Focusing on microvascular function in heart failure with preserved ejection fraction

Heart failure is a prevalent global health issue. Heart failure with preserved ejection fraction (HFpEF), which already represents half of all heart cases worldwide, is projected to further increase, driven by aging populations and rising cardiovascular risk factors. Effective therapies for HFpEF remain limited, particularly due to its pathophysiological heterogeneity and incomplete understanding of underlying pathomechanisms and implications. Coronary microvascular dysfunction (CMD), characterized by structural and functional changes in the coronary microcirculation, is increasingly recognized as a significant factor in HFpEF even though the exact nature of their causal relationship is still unclear. This review explores prevalence, prognostic implications, and potential therapeutic targets for CMD in HFpEF. CMD's role in HFpEF might involve impaired coronary blood flow regulation, leading to myocardial ischemia, impaired relaxation, and/or adverse remodeling.
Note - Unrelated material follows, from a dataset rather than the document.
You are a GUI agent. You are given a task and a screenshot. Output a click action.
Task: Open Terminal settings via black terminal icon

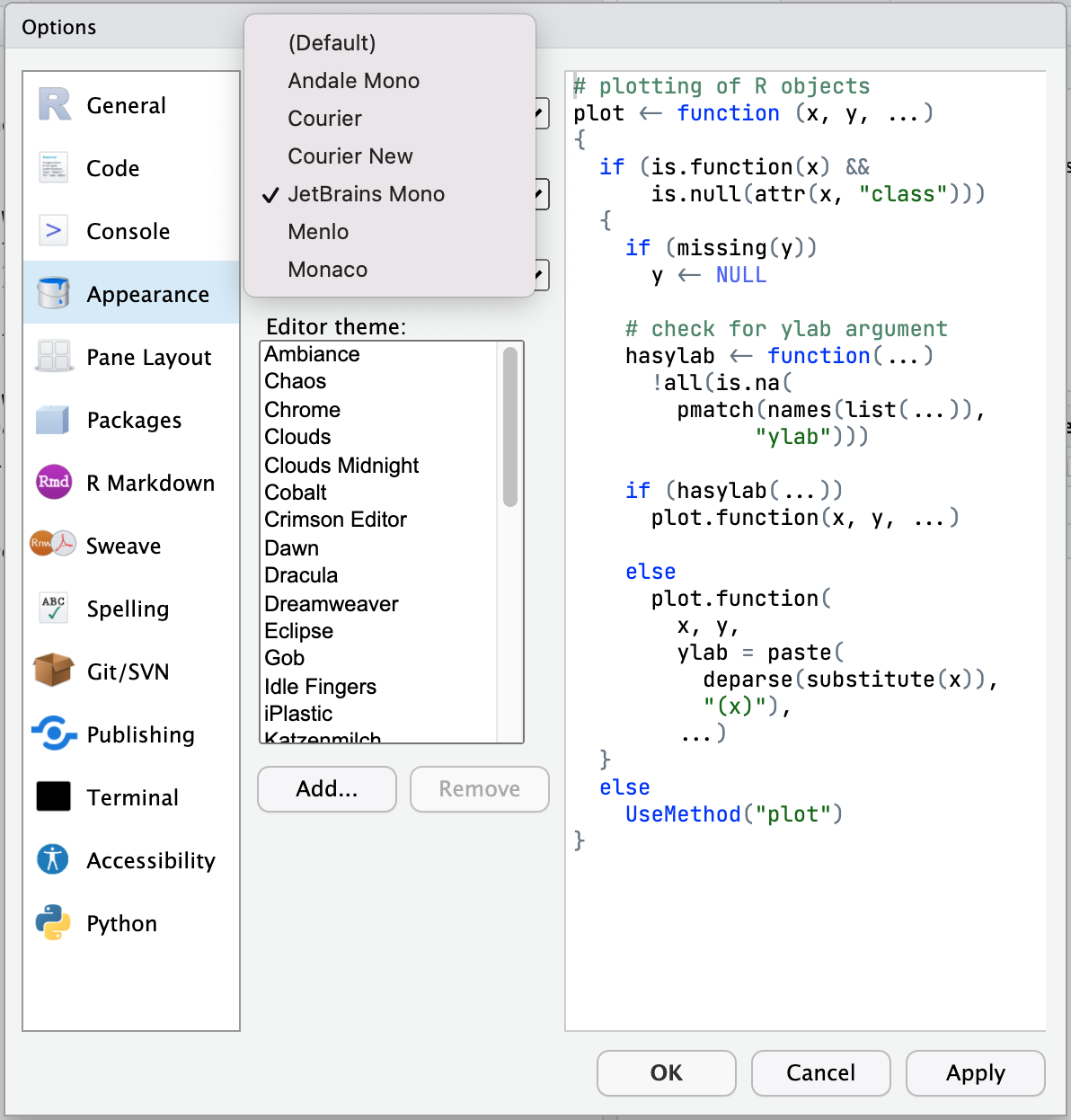pyautogui.click(x=53, y=797)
Vice versa, increased wall stress in patients with HFpEF might elevate coronary resistances, further worsening microvascular perfusion. Finally, abnormalities in substrate metabolism might cause both CMD and HFpEF. Current treatments, including pharmacotherapy and device-based therapies, show limited success, highlighting the need for more targeted approaches. New possible therapies, such as the coronary sinus reducer device, may show promise in improving myocardial perfusion and function. However, further large-scale studies are required to elucidate the mechanistic links between CMD and HFpEF and to develop specialized treatments for distinct heart failure phenotypes.